Your output should be the line that contains "Click 'I'm Feeling" and all lines after it in the records, retyped exactly through the last one.

─── Supplied material ───

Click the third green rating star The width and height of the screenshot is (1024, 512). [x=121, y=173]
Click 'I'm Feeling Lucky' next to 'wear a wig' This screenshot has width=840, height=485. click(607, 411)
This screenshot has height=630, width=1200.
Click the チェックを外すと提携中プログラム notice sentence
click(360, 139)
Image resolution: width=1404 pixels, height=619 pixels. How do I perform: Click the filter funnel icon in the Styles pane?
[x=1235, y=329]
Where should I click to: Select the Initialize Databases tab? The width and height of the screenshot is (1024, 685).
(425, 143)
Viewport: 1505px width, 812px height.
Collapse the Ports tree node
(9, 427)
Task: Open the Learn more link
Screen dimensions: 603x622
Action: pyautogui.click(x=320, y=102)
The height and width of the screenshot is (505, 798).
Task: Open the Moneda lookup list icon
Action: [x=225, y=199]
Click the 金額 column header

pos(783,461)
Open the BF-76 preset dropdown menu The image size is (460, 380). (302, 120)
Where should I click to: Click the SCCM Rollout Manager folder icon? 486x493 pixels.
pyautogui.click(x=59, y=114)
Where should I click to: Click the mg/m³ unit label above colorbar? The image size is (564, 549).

───

> Your response:
Click 'I'm Feeling Lucky' next to 'wear a wig' This screenshot has width=840, height=485. click(607, 411)
This screenshot has height=630, width=1200.
Click the チェックを外すと提携中プログラム notice sentence
click(360, 139)
Image resolution: width=1404 pixels, height=619 pixels. How do I perform: Click the filter funnel icon in the Styles pane?
[x=1235, y=329]
Where should I click to: Select the Initialize Databases tab? The width and height of the screenshot is (1024, 685).
(425, 143)
Viewport: 1505px width, 812px height.
Collapse the Ports tree node
(9, 427)
Task: Open the Learn more link
Screen dimensions: 603x622
Action: pyautogui.click(x=320, y=102)
The height and width of the screenshot is (505, 798).
Task: Open the Moneda lookup list icon
Action: [x=225, y=199]
Click the 金額 column header

pos(783,461)
Open the BF-76 preset dropdown menu The image size is (460, 380). (302, 120)
Where should I click to: Click the SCCM Rollout Manager folder icon? 486x493 pixels.
pyautogui.click(x=59, y=114)
Where should I click to: Click the mg/m³ unit label above colorbar? The image size is (564, 549).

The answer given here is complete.